Podía interesarla lo suficiente en sus cosas y engatusarla como Marisú había hecho con él, o dejarse engatusar por ella, pero pensó que no estaría bien. Ella era una niña de 20 años, y él le triplicaba la edad y algo más, a sus 67, así que desistió de sus propósitos. Durante aquel mes se vieron varias veces, en las que ella le aconsejó realizar diversos viajes por los alrededores para ver Cuba algo mejor que la otra vez, y finalmente se despidieron como buenos amigos. No todo el monte es orégano, se dijo. Ni ella quería irse de Cuba, ni él quería una esposa tan joven. Y las demás mujeres que conoció no le atrajeron, quizá porque estaba con la mejor que pudo encontrar, aunque la relación no fuera romántica ni de provecho mutuo. Cuando volvió a España se estuvieron carteando durante años. Y él le ayudó cuando le hizo falta, pero eso fue todo. Se consideraba su padrino, o su patrocinador, en cierto sentido, y se alegró con ella cuando se doctoró y consiguió un buen puesto en un centro de enseñanza de la capital, La Habana.

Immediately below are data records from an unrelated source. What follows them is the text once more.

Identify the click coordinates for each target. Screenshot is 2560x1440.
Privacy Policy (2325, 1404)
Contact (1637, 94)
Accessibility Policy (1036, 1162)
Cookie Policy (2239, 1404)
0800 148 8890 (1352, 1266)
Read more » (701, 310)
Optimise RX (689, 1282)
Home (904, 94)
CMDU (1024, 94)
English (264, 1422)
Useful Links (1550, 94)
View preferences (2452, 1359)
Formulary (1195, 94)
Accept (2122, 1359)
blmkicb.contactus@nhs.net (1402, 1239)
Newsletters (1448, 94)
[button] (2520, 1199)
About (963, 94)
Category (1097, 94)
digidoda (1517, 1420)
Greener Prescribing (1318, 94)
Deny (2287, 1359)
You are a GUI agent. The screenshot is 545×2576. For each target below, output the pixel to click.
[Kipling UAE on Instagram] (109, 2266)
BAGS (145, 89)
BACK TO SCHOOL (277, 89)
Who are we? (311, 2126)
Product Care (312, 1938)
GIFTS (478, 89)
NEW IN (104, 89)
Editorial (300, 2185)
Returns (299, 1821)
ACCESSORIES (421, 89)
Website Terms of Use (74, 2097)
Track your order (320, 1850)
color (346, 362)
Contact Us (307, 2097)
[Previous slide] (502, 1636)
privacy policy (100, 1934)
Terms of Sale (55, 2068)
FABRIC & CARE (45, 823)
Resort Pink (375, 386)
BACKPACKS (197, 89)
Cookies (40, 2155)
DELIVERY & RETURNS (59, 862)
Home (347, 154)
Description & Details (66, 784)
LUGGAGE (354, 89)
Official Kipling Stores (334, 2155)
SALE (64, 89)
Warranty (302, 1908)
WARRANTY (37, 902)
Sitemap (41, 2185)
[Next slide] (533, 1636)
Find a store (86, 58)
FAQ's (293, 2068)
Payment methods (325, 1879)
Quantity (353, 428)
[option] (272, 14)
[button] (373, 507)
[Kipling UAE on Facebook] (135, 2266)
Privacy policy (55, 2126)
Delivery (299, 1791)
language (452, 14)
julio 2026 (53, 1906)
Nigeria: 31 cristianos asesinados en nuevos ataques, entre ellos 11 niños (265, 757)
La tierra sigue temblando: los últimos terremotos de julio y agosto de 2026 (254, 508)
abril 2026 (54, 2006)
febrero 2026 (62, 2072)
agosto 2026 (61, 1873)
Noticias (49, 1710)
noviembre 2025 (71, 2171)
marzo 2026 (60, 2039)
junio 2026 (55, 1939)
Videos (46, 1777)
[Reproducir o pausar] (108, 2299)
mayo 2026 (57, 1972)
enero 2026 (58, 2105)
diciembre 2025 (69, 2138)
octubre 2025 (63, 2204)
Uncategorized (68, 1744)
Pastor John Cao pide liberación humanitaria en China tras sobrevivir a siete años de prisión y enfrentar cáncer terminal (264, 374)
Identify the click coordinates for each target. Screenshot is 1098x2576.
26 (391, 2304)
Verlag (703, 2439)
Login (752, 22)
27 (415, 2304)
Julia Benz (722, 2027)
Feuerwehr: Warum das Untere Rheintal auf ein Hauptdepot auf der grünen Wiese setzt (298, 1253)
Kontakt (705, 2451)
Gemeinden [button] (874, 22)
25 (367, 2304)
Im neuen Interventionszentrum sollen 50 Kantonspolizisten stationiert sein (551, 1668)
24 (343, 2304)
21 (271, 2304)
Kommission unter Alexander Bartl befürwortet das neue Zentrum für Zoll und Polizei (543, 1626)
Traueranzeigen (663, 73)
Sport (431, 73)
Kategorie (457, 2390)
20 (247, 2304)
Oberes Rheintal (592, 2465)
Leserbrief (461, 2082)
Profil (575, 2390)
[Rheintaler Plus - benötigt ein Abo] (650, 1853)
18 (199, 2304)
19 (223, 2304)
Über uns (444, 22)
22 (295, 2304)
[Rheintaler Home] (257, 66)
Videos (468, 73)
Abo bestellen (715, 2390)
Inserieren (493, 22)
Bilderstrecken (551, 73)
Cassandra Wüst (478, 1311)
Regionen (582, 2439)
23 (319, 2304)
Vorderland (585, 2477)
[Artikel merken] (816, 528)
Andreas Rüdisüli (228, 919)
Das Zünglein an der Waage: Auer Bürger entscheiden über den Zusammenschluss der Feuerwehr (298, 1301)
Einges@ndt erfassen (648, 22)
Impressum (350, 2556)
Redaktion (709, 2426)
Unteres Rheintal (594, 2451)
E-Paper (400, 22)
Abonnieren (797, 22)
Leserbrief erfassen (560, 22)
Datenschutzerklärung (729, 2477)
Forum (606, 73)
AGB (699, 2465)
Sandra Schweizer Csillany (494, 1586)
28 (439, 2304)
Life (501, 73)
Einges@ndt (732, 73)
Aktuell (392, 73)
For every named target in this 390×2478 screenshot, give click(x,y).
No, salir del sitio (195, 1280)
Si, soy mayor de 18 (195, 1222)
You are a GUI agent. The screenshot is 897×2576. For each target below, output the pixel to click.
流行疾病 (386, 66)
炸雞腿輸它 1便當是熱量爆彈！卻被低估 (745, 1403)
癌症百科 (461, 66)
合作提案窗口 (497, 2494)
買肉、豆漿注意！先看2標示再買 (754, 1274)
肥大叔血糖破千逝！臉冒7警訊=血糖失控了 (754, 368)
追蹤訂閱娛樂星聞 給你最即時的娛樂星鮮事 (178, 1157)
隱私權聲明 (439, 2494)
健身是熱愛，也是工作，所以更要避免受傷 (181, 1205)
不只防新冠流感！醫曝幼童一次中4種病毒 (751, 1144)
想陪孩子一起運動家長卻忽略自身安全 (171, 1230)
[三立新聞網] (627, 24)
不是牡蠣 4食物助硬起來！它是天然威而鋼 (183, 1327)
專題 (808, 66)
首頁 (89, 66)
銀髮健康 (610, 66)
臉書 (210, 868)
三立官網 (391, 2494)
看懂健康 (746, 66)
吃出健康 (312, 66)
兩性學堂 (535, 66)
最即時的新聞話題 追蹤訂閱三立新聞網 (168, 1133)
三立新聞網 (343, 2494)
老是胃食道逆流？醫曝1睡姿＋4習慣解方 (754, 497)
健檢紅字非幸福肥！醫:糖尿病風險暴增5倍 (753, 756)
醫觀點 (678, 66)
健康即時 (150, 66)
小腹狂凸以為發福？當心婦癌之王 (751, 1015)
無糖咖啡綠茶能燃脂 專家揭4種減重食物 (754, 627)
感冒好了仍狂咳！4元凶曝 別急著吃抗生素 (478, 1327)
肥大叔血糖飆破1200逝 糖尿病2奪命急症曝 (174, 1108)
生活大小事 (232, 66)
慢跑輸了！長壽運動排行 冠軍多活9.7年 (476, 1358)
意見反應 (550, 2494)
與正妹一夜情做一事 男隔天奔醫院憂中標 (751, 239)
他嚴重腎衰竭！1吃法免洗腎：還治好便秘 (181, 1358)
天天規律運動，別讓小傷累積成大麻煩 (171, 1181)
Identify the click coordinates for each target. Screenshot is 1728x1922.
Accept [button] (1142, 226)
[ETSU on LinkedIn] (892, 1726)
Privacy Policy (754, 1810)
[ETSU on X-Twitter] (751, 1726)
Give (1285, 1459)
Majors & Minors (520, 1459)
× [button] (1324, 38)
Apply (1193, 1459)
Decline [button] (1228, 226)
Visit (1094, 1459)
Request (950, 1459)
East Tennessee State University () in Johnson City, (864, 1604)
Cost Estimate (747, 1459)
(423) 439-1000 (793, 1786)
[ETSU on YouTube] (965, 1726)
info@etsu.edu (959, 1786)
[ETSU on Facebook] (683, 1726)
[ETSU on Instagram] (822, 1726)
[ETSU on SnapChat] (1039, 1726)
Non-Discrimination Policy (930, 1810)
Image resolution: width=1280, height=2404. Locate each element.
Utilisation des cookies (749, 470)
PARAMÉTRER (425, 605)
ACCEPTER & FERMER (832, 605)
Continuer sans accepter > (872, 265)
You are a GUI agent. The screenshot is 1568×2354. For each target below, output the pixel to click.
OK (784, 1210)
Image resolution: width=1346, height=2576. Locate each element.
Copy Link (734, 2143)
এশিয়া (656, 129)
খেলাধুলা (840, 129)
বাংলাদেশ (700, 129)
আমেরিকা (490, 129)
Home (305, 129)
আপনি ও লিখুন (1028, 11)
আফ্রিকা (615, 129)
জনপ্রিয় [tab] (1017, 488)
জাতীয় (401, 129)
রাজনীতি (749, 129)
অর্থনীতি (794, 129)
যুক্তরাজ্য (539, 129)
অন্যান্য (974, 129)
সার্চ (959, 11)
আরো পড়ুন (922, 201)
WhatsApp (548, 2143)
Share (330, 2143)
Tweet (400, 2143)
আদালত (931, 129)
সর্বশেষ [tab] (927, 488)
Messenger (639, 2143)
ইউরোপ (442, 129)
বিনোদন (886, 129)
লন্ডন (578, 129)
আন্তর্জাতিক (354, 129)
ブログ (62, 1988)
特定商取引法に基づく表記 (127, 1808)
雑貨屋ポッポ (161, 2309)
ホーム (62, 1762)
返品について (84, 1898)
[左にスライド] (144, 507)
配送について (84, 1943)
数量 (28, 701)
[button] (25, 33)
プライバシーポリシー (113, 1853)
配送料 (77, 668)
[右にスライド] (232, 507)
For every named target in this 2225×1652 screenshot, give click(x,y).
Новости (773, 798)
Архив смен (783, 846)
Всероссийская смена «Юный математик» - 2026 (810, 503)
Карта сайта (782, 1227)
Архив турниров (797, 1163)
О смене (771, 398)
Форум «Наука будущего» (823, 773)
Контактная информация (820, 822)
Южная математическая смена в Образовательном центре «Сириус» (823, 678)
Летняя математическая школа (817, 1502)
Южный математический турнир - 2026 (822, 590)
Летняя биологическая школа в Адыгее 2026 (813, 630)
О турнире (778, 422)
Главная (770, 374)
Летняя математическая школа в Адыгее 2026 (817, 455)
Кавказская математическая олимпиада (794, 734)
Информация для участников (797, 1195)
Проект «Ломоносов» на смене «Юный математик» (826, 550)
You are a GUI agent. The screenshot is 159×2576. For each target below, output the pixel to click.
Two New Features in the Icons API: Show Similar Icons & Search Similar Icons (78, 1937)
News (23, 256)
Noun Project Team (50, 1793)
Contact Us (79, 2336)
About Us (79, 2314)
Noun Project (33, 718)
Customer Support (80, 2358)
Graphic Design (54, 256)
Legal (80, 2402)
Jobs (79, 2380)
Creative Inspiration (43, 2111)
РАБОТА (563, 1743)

Pero, genio y figura hasta la sepultura, Andrés no se podía estar quieto. Y se apuntó en la Escuela de Idiomas para realizar uno de sus proyectos inacabados en su ya casi larga vida: aprender otra lengua.


Espero que disfruten de este libro. Si así no ha sido, estudiaré encantado las críticas que tenga a bien enviarme.